== EXERCISE ==
In the records below, count every line that contains the word "size" and report only the total.

[Collected data]
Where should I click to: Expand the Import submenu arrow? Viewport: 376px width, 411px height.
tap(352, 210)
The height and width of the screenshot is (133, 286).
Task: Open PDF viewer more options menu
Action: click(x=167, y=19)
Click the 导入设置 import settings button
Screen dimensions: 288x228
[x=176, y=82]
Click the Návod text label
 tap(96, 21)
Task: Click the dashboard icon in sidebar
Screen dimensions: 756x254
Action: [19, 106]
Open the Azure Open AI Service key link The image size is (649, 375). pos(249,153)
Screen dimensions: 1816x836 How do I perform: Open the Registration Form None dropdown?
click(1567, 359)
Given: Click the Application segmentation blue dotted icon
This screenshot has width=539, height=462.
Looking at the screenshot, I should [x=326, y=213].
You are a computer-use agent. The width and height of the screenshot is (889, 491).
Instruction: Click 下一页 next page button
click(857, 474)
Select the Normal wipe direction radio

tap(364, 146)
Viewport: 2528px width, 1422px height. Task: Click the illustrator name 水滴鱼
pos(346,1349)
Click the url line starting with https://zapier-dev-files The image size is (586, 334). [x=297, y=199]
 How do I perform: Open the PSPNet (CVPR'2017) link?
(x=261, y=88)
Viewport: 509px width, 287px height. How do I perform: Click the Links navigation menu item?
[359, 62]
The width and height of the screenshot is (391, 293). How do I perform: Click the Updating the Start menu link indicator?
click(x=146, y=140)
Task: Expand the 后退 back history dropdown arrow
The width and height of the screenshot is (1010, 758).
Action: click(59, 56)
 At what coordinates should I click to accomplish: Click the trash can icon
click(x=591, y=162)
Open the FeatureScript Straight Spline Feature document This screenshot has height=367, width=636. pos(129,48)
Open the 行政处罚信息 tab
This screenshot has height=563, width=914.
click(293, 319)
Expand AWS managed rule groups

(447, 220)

== ANSWER SPACE ==
2